§ **Aim of the task**
Lines outside the range are not wanted. Give again exactly the lines between the line holding "Health [Health (2 items)] (543, 985)" and the line holding "Pinterest (129, 415)", inclusive, from the listing below.

§ **Dataset content**
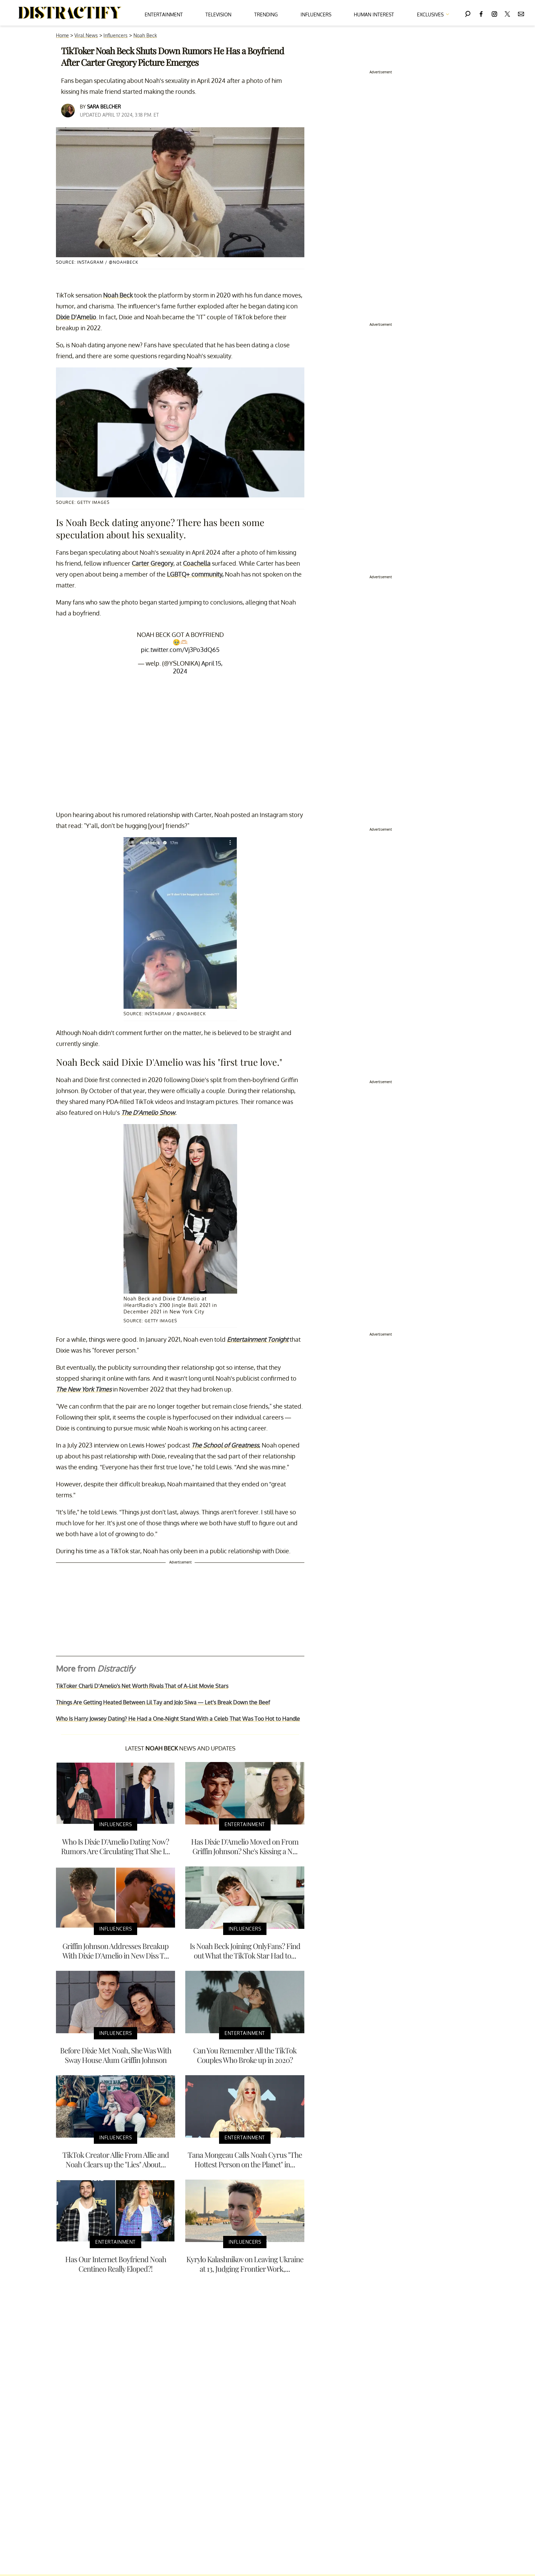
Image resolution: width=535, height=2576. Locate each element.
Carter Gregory (152, 563)
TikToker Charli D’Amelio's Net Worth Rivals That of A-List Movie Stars (142, 1686)
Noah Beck (145, 35)
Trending (266, 14)
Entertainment (164, 14)
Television (218, 14)
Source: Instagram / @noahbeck (97, 262)
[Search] (468, 12)
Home (62, 35)
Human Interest (374, 14)
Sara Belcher (104, 107)
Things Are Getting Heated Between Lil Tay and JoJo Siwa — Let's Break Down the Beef (163, 1702)
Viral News (86, 35)
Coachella (197, 563)
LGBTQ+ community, (195, 574)
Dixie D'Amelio (76, 317)
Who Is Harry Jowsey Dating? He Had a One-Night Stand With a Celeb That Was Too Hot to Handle (178, 1718)
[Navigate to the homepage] (70, 13)
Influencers (316, 14)
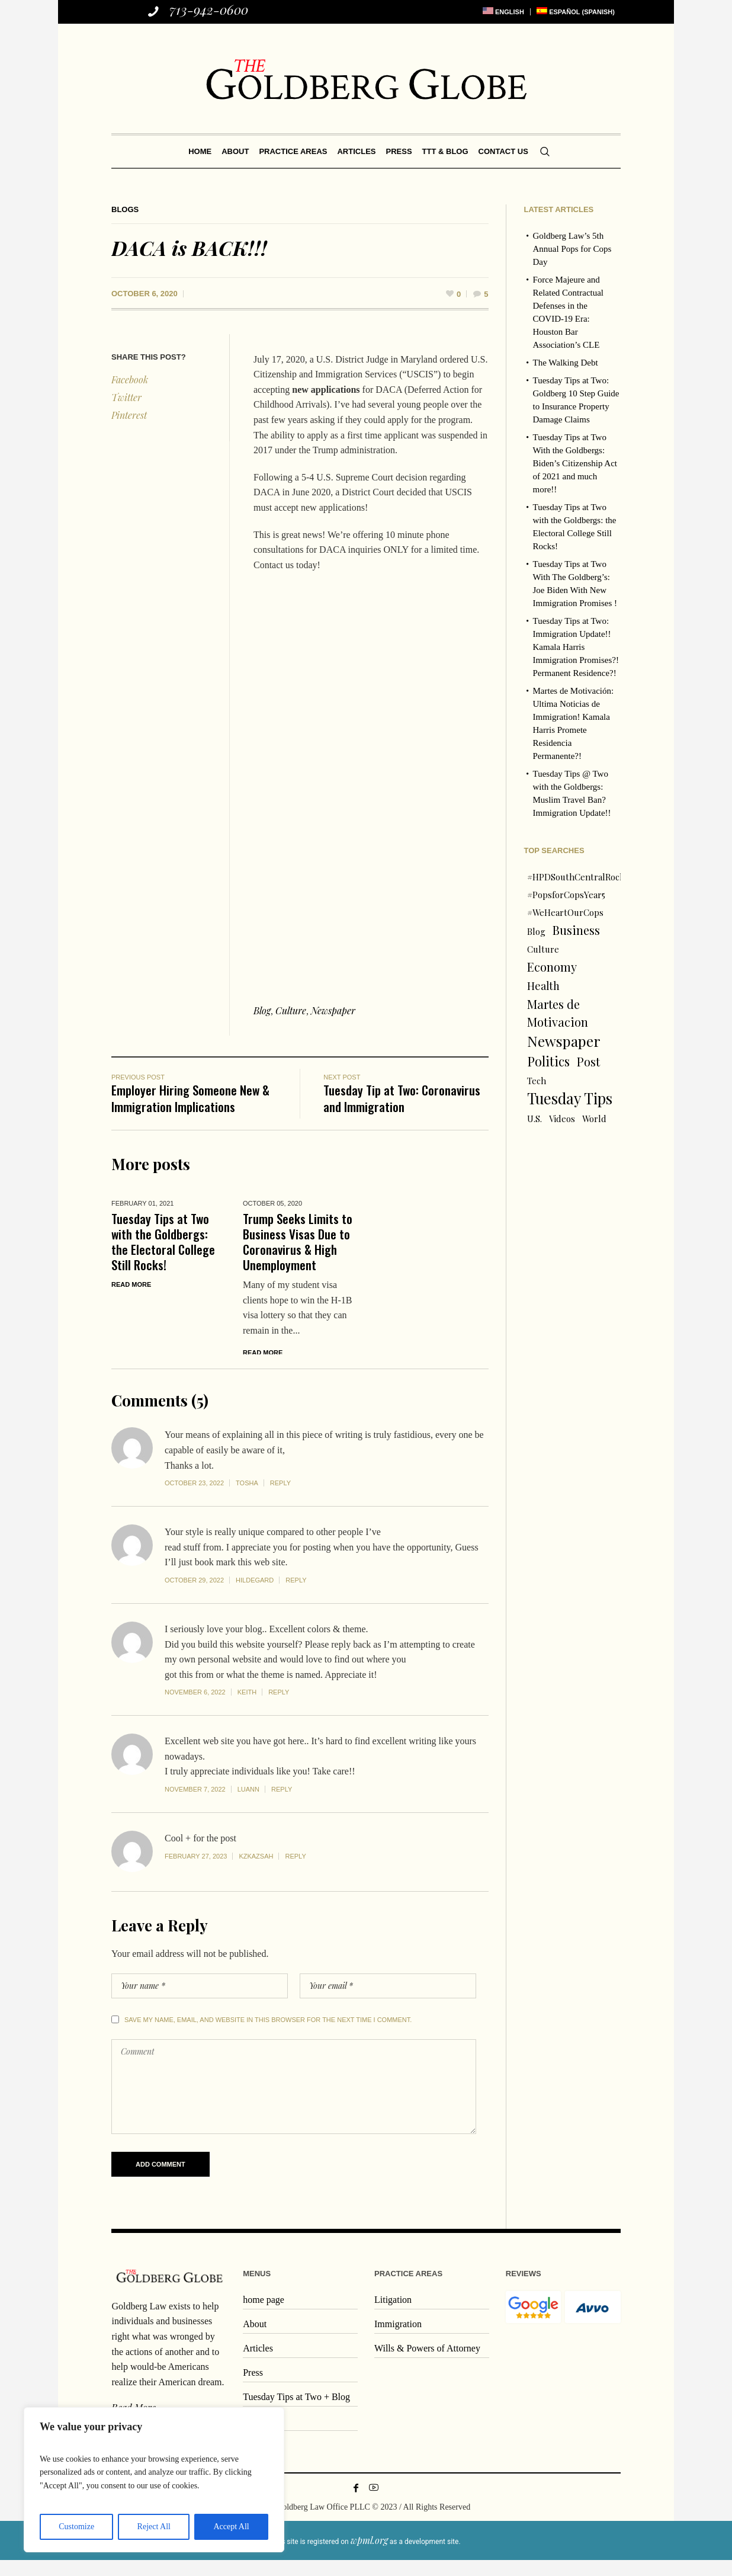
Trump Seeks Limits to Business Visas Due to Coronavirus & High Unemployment (297, 1241)
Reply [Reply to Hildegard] (295, 1595)
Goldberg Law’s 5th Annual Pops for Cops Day (572, 249)
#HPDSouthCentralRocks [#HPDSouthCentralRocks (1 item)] (577, 877)
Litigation (393, 2315)
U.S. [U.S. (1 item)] (534, 1118)
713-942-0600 (208, 9)
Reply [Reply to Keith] (278, 1708)
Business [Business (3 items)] (576, 930)
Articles (258, 2364)
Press (253, 2388)
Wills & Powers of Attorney (427, 2364)
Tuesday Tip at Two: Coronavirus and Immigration (401, 1098)
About (255, 2339)
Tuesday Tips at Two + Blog (296, 2412)
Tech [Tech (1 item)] (536, 1081)
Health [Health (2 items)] (543, 985)
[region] (154, 2479)
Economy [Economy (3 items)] (552, 967)
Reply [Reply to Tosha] (280, 1498)
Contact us (263, 2436)
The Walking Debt (565, 362)
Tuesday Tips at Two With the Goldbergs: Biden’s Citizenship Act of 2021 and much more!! (575, 463)
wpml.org (369, 2556)
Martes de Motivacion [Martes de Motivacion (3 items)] (557, 1013)
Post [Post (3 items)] (588, 1061)
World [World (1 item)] (594, 1118)
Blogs (125, 209)
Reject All (154, 2526)
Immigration (398, 2339)
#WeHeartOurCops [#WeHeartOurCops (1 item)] (565, 912)
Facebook (129, 379)
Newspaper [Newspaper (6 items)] (564, 1041)
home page (263, 2315)
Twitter (126, 397)
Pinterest (129, 415)
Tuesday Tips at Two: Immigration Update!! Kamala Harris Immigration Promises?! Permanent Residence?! (576, 647)
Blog (262, 1010)
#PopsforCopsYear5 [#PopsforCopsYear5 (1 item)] (566, 895)
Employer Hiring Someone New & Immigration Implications (190, 1098)
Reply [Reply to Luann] (281, 1804)
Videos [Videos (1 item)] (562, 1118)
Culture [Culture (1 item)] (543, 949)
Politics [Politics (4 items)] (548, 1060)
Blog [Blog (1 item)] (536, 931)
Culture (290, 1010)
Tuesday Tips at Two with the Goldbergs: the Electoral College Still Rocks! (163, 1241)
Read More (131, 1284)
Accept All (231, 2526)
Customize (76, 2526)
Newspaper (333, 1010)
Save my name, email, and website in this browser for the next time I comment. (268, 2035)
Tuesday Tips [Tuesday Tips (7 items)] (569, 1098)
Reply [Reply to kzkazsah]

§ **Solution**
Health [Health (2 items)] (543, 985)
[region] (154, 2479)
Economy [Economy (3 items)] (552, 967)
Reply [Reply to Tosha] (280, 1498)
Contact us (263, 2436)
The Walking Debt (565, 362)
Tuesday Tips at Two With the Goldbergs: Biden’s Citizenship Act of 2021 and much more!! (575, 463)
wpml.org (369, 2556)
Martes de Motivacion [Martes de Motivacion (3 items)] (557, 1013)
Post [Post (3 items)] (588, 1061)
World [World (1 item)] (594, 1118)
Blogs (125, 209)
Reject All (154, 2526)
Immigration (398, 2339)
#WeHeartOurCops [#WeHeartOurCops (1 item)] (565, 912)
Facebook (129, 379)
Newspaper [Newspaper (6 items)] (564, 1041)
home page (263, 2315)
Twitter (126, 397)
Pinterest (129, 415)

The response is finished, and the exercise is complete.